Ce concours annuel fait partie actions mises en place de la part de la CDEFI (Conférence des Directeurs des Écoles Françaises d’Ingénieurs) pour l’égalité des sexes. Un constat a été fait sur le manque de femmes dans les écoles d’ingénieurs et dans le secteur en général. « L’opération Ingénieuses » a été créé pour promouvoir les formations et les métiers de l’ingénierie aux jeunes filles, favoriser l’égalité femmes-hommes ou encore susciter des vocations chez les filles dans ce domaine encore masculin. Selon une étude du ministère de l’Enseignement supérieur, il faudrait attendre l’année 2075 pour que le nombre de femmes ingénieurs soit équivalent au nombre d’hommes.
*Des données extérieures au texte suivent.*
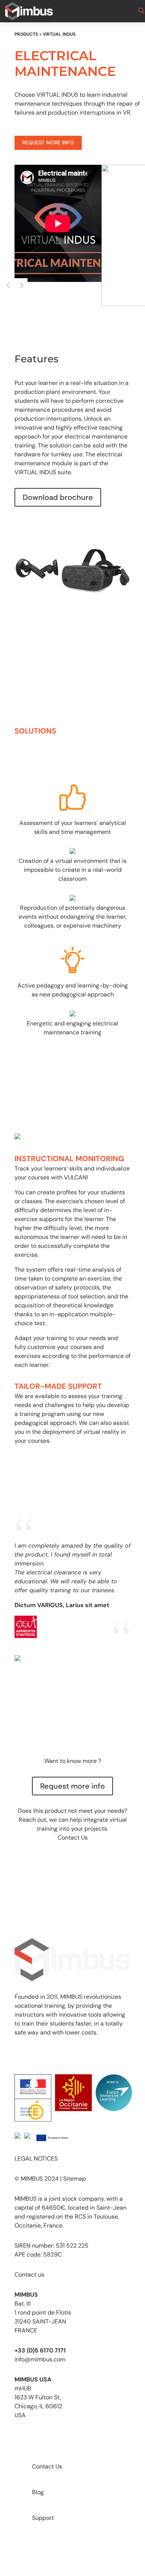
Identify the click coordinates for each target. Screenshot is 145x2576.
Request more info (48, 142)
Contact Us (73, 1837)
#ImindTheLiberty a été lancé par le Dr. Élise Vareilles, enseignante-chercheuse à IMT Mines Albi et Elena Cismaru, responsable emplois et carrières dans l’école, en partenariat avec le Musée Toulouse-Lautrec. Ce projet vise à mettre en parallèle les œuvres d’Henri de Toulouse-Lautrec et les métiers scientifiques et techniques des femmes d’IMT Mines Albi, en proposant une approche artistique, scientifique et décalée. Ce peintre albigeois a représenté des femmes de son époque (fin du 19ème siècle) et provenant de différentes classes sociales. Ainsi, la mise en scène d’une trentaine d’œuvres a été reproduite afin de mettre en lumière et de proposer un nouveau regard sur le travail de femmes scientifiques et engagées, du 21ème siècle.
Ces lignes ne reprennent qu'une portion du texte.